Perhaps it's all in a quest to hang on to childhood innocence, and proponents are either unwittingly naive or aggressively in denial enough to be blissfully unaware that their children will find out about racism and sexual orientations and abortion and that Covid is still with us. If we don't tell them anything, it won't give them any ideas

But isn't school about giving kids all sorts of ideas to engage with, consider critically, and synthesize into their own unique views? 

Twenty years ago we had to convince parents that telling kids about homosexuality wouldn't make them all gay. Now we're doing the exact same thing with transgender books and discussions, as if not saying anything will make all those "alphabet people" just disappear and not inflict more children! Except homosexuality and transgender have been around throughout recorded history, long before the first public school opened its doors. Kids don't become gay or trans because of teachers; what happens is that they become more accepting of themselves and others! Some people seem to think that's a bad thing.

It reminds me of old lessons on the evils of marijuana: Just say 'no' or you could end up jumping off a roof. That was the whole lesson. For people brave enough to try it, they soon found out that smoking a joint doesn't lead to hallucinations. Their teachers were wrong, and this may have led to indulging more than is good for them instead of learning the harm it can cause and setting limits. All or nothing leaves out those nuances, the details that are necessary for a thorough understanding. Now we know to teach all about what drugs actually do to kids, even the illegal ones, so they can know true risks instead of the previous all or nothing approach. Sex education was approached in the same way in the old days with gruesome pictures of infections to try to keep kids from ever touching each other. We know that abstinence-only education increases teen pregnancy rates. Ignorance of 'evil' doesn't get rid of evil. Only knowledge does that.
We're regressing so much that people are going to start dragging their knuckles when they walk soon.

It's also a stance that puts parents first, even parents who don't want their children to understand the basics of reproduction and parents who will disown their children if they don't fit with their beliefs. If we can gauge this movement by looking at some southern states, soon they'll be objecting to lessons on evolution too. The reason we started teaching reproduction in schools is because it wasn't being taught, or taught correctly, in homes. Now that the internet tells all, it's more important than ever to teach sex ed, anti-racism -- and all the rest on the list -- to clear up all the misconceptions that run wild in online forums. 

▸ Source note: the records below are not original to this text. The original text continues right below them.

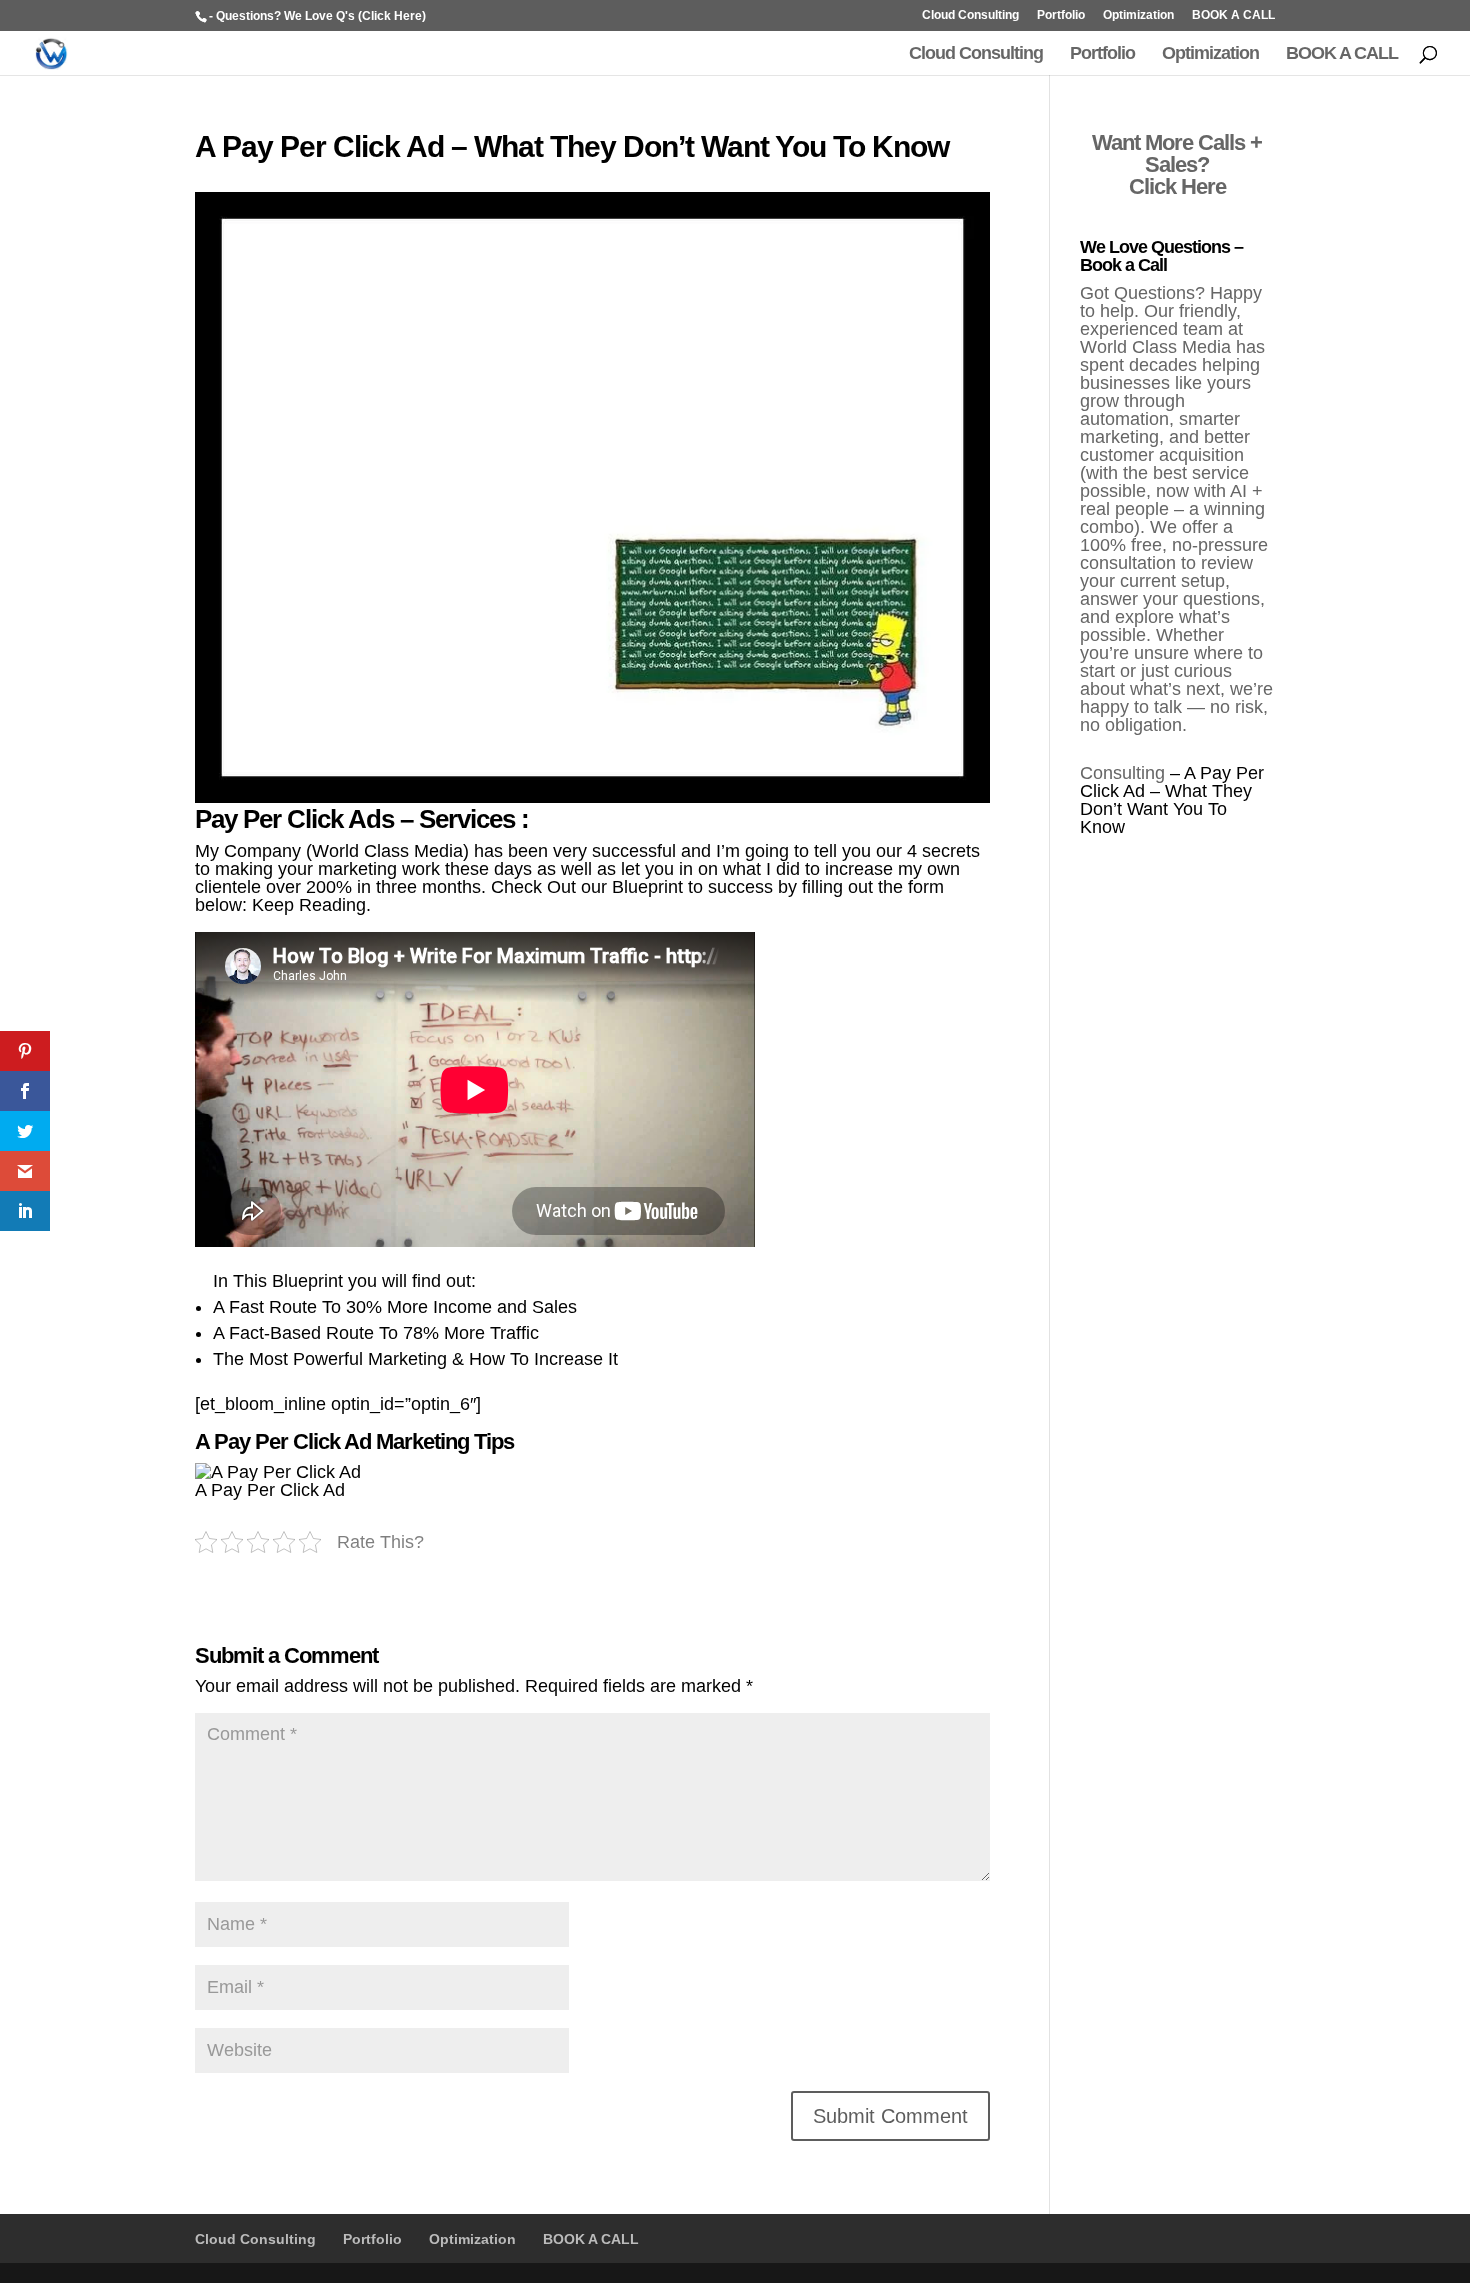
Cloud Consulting (970, 15)
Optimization (1138, 15)
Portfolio (1061, 15)
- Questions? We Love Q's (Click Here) (317, 16)
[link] (25, 1051)
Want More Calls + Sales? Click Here (1177, 164)
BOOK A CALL (1233, 15)
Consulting (1122, 773)
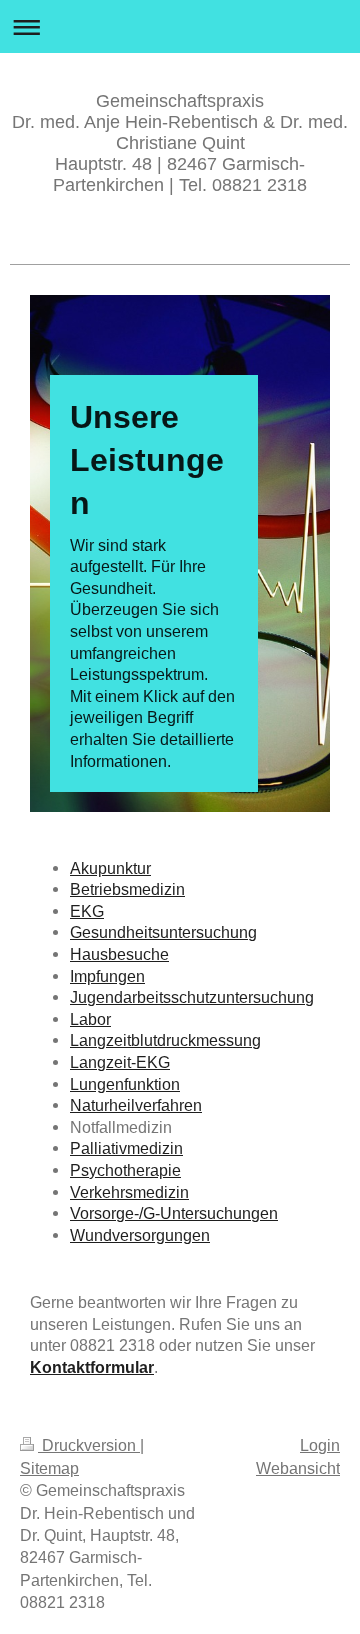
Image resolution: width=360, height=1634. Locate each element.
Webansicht (298, 1468)
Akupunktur (110, 868)
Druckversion (89, 1445)
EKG (87, 911)
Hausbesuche (119, 954)
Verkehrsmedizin (129, 1192)
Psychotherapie (125, 1170)
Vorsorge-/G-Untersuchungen (174, 1213)
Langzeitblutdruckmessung (165, 1040)
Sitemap (49, 1468)
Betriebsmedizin (127, 889)
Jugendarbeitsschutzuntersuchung (192, 997)
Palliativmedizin (126, 1148)
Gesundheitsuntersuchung (163, 932)
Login (320, 1445)
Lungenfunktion (125, 1084)
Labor (90, 1019)
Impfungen (107, 976)
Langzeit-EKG (120, 1062)
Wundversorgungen (140, 1235)
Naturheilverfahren (136, 1105)
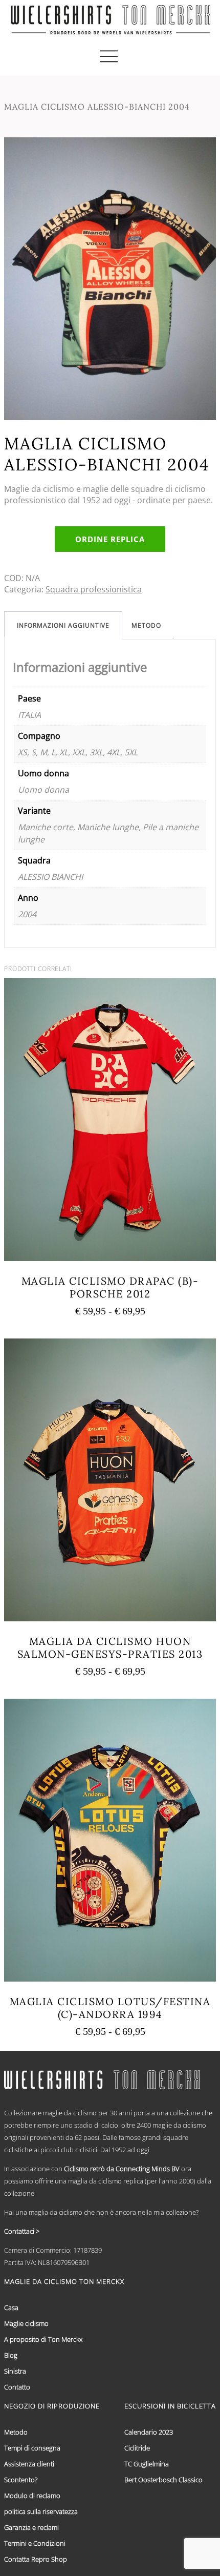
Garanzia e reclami (31, 2527)
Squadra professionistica (94, 589)
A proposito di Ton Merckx (43, 2339)
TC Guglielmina (146, 2463)
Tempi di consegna (32, 2448)
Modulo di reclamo (32, 2495)
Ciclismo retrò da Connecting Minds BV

When I've come face to face with people arguing for this pernicious rhetoric, and tried to show them errors in their arguments, their only rebuttal, in my personal experience, has been to insult me and threaten me. I've had a disgruntled parent of one of my students ask me in detail about how well my vagina works! Another threatened to destroy me and my entire family because I support masks and fresh air in the classroom. These incidents are new to the past two years as the ideologies of the extreme far-right in the states have made their way north. They don't want to scrutinize my research or arguments to show me where I might have erred or even explain their own position so that I can better understand it. They just want to yell enough to force me to teach what they want and how they want. They want to end all this "divisiveness" by making teachers do what they say, and they've won on the mask mandates front, to the detriment of all the kids who will get infected this fall, risking permanent disability or even death. 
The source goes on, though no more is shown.